Network Effectiveness in Context
Authors: Michelle Shumate, Shaun M. Dougherty, Joshua-Paul Miles, Anne-Marie Boyer, Rong Wang, Zachary M. Gibson, Katherine R. Cooper
Journal of Public Administration Research and Theory
First published: March 2023
Increasingly, scholars and practitioners are interested in evaluating the effectiveness of interorganizational networks. We use a configuration approach to study network effectiveness. This research is a mixed-method study of 26 education networks in the United States. We measure network effectiveness by comparing 4th-grade literacy, 8th-grade literacy, and high-school graduation rates. We compare these scores with all school districts in the state using interrupted time series or parametric difference-in-differences approaches.

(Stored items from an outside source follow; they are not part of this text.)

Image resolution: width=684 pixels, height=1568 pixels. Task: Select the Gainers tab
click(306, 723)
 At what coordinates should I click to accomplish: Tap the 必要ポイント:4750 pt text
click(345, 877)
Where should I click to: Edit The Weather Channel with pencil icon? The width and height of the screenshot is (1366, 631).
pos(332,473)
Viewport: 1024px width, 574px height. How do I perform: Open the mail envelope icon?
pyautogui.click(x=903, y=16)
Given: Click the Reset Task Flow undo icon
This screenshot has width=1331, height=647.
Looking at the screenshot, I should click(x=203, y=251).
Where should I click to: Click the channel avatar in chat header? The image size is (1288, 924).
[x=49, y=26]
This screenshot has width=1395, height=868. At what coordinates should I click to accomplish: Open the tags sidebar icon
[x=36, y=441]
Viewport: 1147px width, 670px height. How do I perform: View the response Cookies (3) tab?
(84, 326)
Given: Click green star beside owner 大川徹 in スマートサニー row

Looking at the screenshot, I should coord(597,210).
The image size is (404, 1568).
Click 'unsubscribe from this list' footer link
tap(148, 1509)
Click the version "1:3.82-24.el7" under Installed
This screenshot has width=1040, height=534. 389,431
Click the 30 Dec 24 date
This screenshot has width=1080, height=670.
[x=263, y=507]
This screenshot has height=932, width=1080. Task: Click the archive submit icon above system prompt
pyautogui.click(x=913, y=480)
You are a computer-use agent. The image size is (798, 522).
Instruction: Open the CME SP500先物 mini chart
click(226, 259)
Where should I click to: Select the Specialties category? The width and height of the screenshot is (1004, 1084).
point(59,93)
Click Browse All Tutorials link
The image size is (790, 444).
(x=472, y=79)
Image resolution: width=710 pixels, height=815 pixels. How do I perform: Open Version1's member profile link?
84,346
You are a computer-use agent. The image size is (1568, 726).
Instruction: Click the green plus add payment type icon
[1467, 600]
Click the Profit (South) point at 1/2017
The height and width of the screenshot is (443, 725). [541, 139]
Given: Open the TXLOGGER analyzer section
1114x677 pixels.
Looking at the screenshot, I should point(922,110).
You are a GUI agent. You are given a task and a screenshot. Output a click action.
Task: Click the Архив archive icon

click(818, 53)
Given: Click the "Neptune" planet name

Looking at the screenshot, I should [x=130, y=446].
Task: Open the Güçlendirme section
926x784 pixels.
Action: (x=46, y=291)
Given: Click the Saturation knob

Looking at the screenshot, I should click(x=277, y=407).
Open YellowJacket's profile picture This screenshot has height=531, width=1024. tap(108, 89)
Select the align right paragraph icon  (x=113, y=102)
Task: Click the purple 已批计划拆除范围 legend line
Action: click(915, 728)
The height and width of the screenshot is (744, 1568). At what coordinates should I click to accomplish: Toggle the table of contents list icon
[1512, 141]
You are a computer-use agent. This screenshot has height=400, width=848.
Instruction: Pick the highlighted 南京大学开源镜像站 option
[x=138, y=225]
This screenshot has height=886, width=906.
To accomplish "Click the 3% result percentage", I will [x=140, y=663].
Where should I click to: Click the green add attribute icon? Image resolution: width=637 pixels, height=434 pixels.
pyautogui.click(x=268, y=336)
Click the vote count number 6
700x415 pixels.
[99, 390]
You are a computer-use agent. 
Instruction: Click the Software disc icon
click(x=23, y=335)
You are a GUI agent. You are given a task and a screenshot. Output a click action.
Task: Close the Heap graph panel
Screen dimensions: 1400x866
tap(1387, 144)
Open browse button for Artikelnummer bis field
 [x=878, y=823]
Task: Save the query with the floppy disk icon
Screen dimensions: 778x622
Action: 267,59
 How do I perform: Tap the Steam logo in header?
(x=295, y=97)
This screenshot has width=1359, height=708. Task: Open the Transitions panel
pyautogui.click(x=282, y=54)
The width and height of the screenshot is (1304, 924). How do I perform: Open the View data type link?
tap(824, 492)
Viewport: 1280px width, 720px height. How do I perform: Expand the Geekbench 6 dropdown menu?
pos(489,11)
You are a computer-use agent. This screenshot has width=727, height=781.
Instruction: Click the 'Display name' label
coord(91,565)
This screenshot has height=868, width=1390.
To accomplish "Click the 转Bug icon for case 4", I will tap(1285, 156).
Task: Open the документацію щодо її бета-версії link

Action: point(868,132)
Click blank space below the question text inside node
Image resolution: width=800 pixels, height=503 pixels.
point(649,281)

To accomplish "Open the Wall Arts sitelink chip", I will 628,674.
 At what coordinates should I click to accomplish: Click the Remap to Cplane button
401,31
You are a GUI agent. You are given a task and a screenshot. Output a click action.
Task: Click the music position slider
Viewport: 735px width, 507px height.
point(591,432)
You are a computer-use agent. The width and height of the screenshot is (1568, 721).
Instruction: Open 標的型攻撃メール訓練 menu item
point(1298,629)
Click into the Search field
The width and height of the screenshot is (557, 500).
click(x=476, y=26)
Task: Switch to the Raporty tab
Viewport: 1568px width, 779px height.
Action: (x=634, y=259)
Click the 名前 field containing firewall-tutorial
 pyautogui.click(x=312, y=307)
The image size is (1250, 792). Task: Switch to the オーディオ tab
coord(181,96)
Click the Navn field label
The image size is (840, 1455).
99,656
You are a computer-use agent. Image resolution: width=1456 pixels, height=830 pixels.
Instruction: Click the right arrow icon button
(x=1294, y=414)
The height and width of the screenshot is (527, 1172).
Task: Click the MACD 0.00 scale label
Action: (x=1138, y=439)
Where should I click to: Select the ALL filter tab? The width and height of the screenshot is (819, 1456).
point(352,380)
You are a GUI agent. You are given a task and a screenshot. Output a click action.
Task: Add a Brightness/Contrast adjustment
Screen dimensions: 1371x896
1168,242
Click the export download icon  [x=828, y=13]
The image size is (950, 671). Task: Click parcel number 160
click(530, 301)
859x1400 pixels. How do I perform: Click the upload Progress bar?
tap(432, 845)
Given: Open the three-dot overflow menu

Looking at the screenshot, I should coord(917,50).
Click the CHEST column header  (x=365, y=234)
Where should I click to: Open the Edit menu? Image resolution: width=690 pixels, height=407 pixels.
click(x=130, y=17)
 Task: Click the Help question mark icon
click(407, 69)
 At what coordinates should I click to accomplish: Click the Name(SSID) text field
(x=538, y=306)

Then, drawing from qualitative data from interviews and archives, we investigate the network governance, environmental characteristics, and theories of change associated with greater student achievement. We find three configurations associated with network effectiveness using fuzzy-set qualitative comparative analysis. One configuration combines decentralized governance with a project theory of change in the context of resource munificence. A second configuration associated with network effectiveness is to combine learning and systems alignment theories of change with smaller network size and resource munificence. The final configuration combines decentralized governance, a learning theory of change, less resource munificence, and larger network size and does not use a systems alignment theory of change. The results support the configurational approach, which suggests multiple configurations of factors in combination may result in network effectiveness.